[Records]

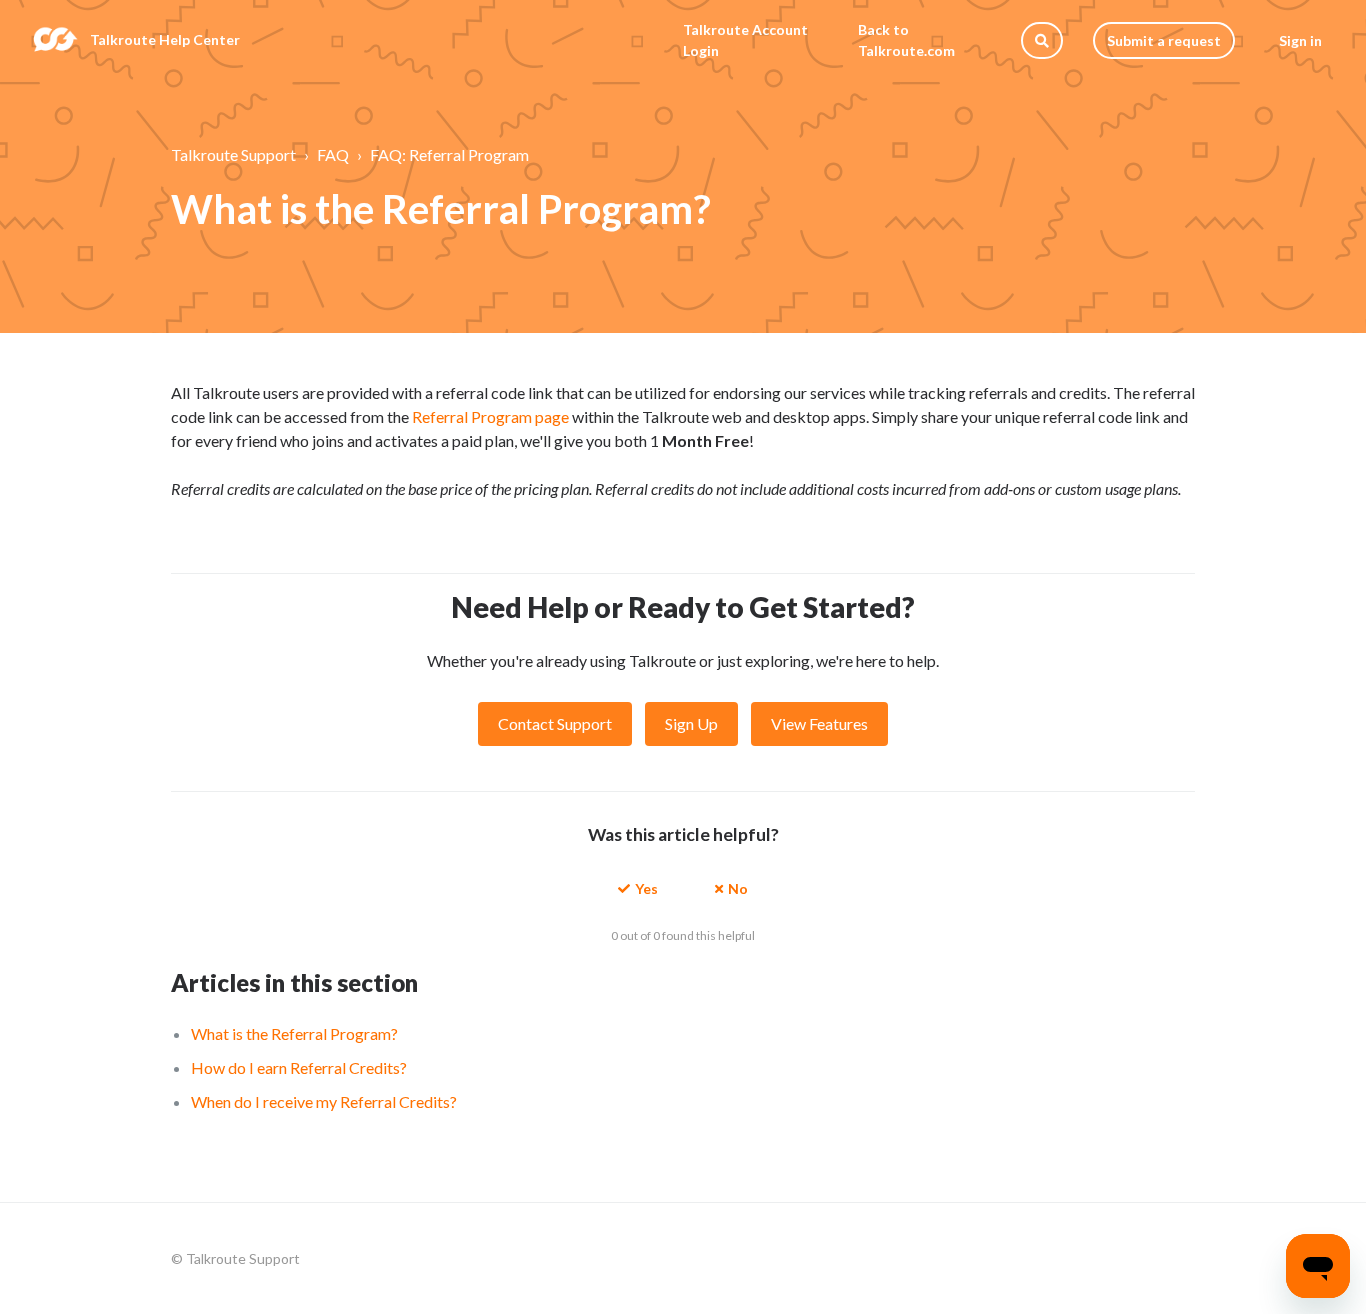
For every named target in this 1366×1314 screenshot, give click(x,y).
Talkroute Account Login (745, 40)
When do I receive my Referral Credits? (324, 1101)
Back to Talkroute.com (906, 40)
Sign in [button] (1300, 40)
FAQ (333, 154)
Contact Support (555, 723)
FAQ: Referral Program (449, 154)
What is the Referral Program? (294, 1033)
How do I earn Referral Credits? (299, 1067)
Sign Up (691, 723)
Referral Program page (490, 416)
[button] (638, 887)
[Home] (55, 40)
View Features (819, 723)
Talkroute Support (233, 154)
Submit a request (1164, 40)
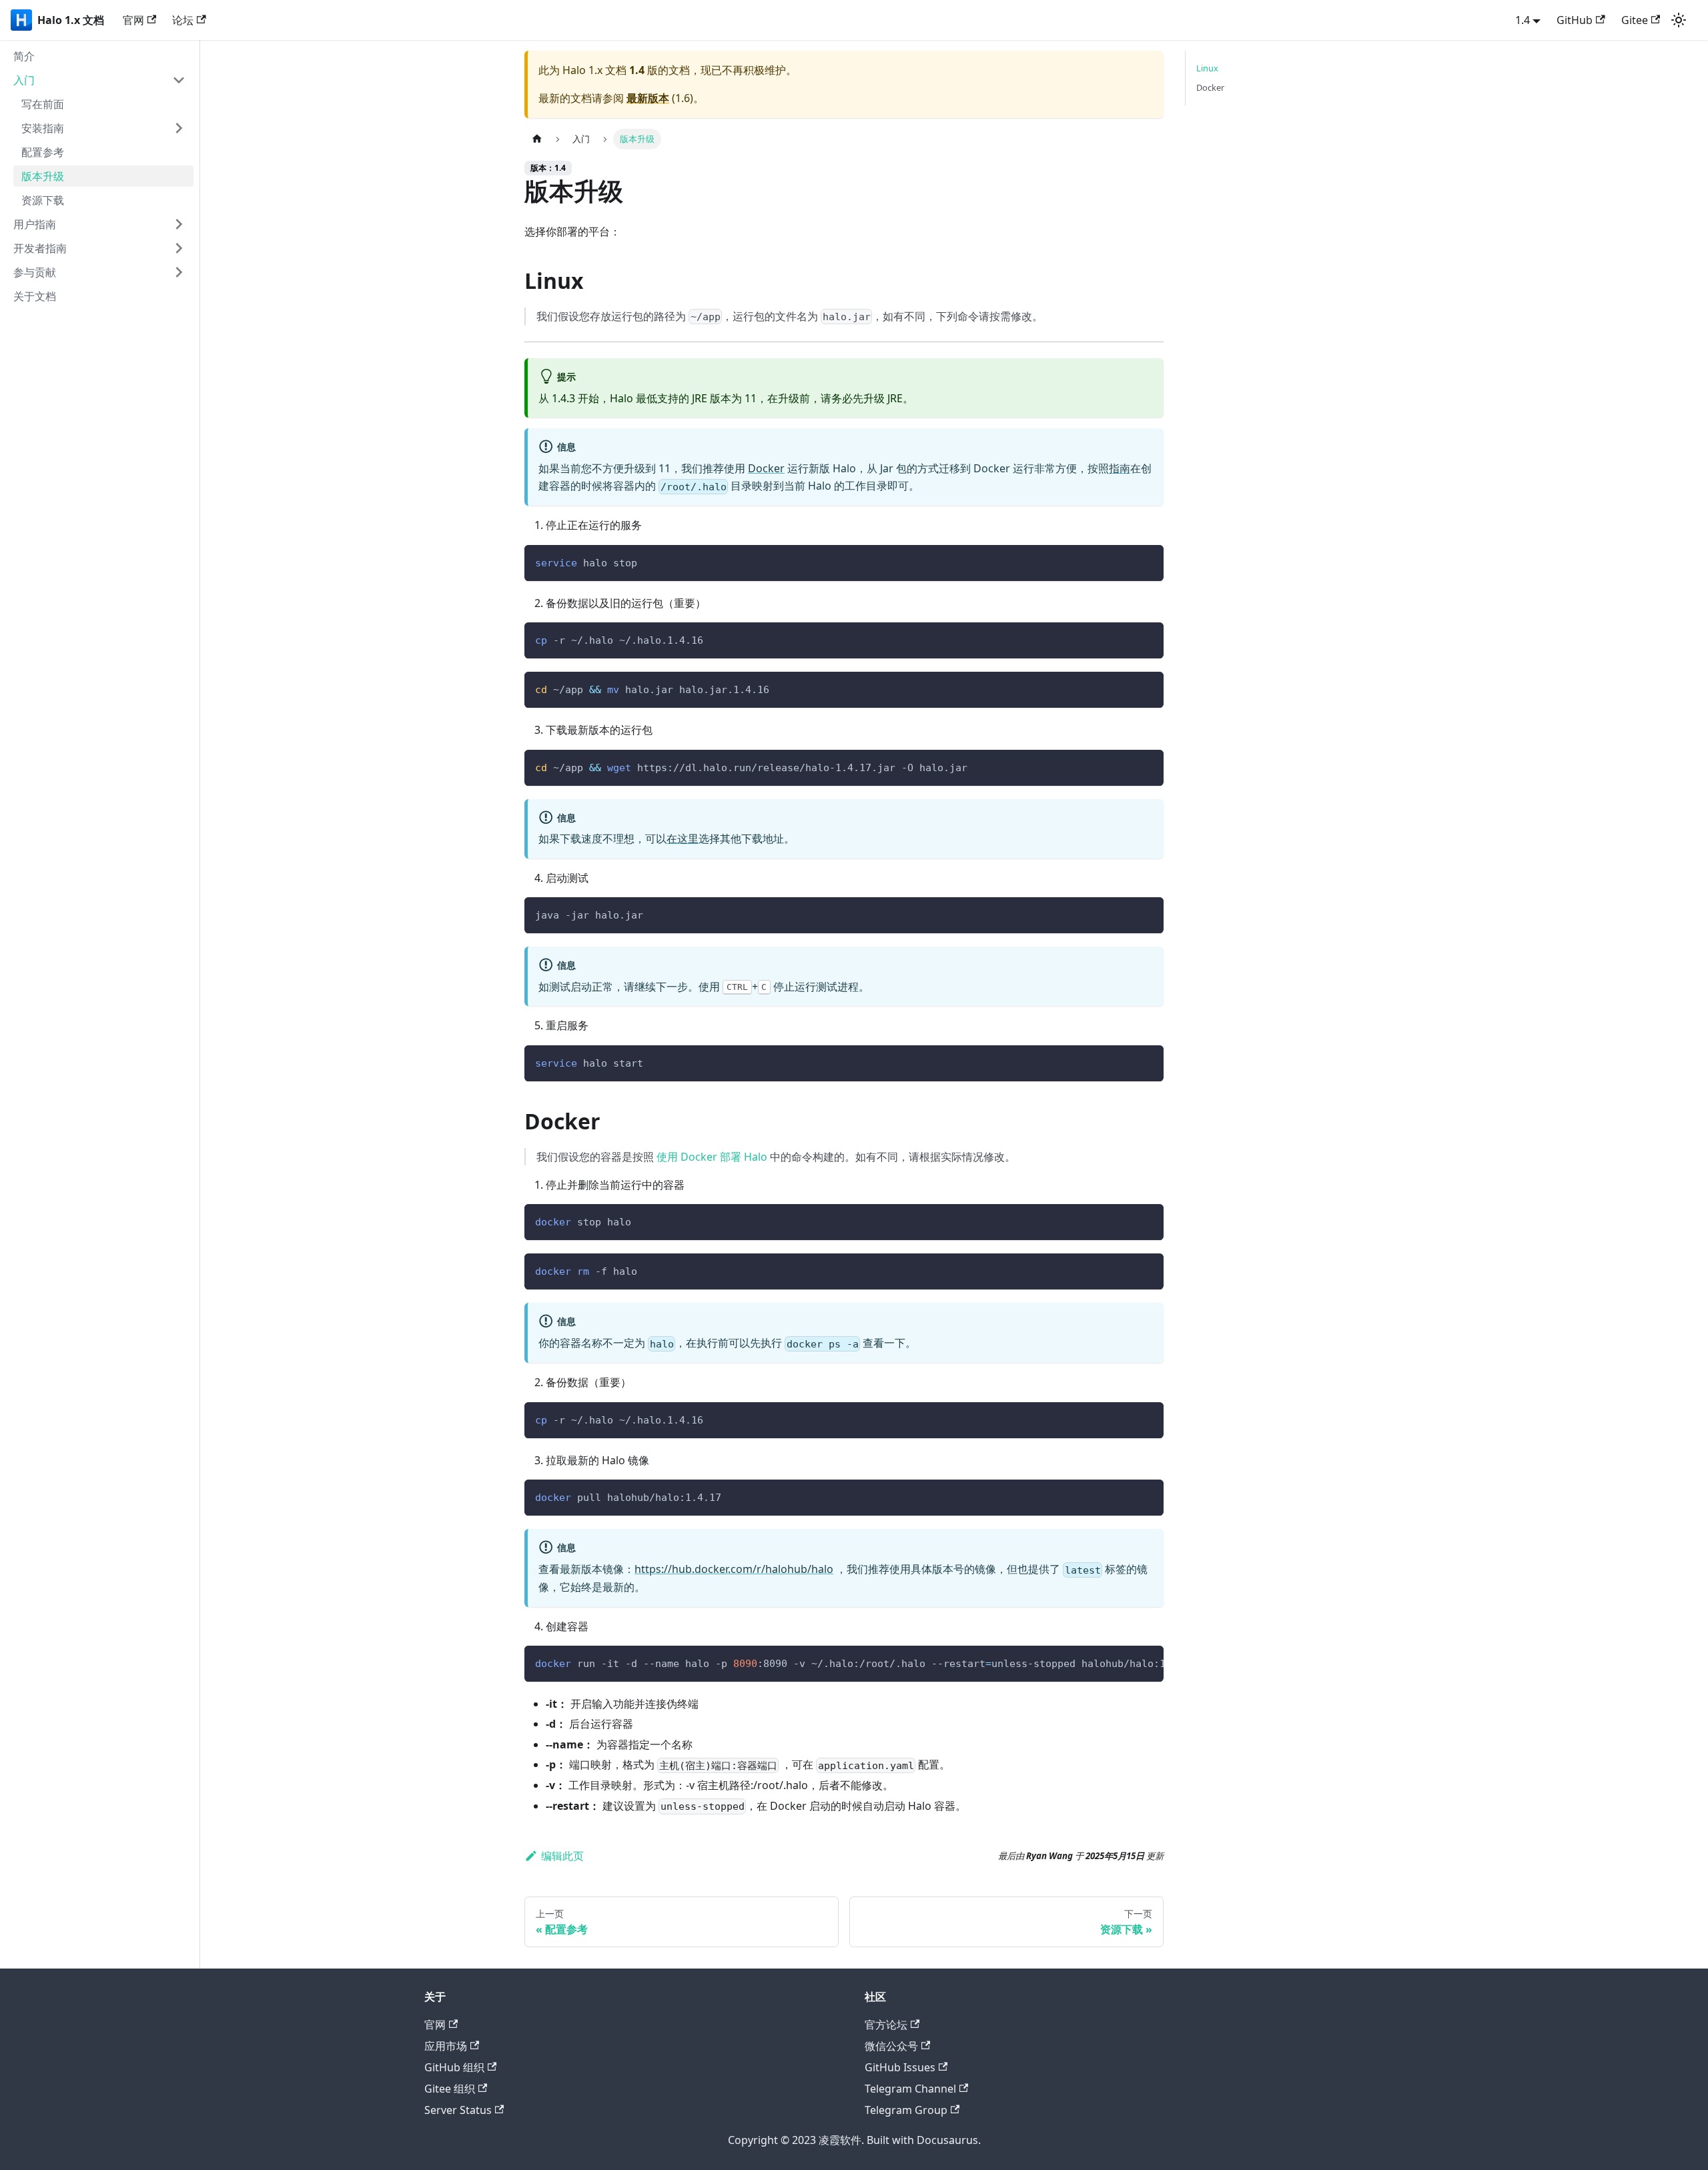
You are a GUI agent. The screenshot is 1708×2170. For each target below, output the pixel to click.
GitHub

[/Records]

#### Requirement
Once the line containing "Contact Support (555, 723)" has been found, write out exactly that line and each one after it through the end of the data, leaving out every picture.

#### Output below
Contact Support (555, 723)
FAQ: Referral Program (449, 154)
What is the Referral Program? (294, 1033)
How do I earn Referral Credits? (299, 1067)
Sign Up (691, 723)
Referral Program page (490, 416)
[button] (638, 887)
[Home] (55, 40)
View Features (819, 723)
Talkroute Support (233, 154)
Submit a request (1164, 40)
You are a GUI agent. The screenshot is 1708×2170. For each target below, output the pixel to click.
GitHub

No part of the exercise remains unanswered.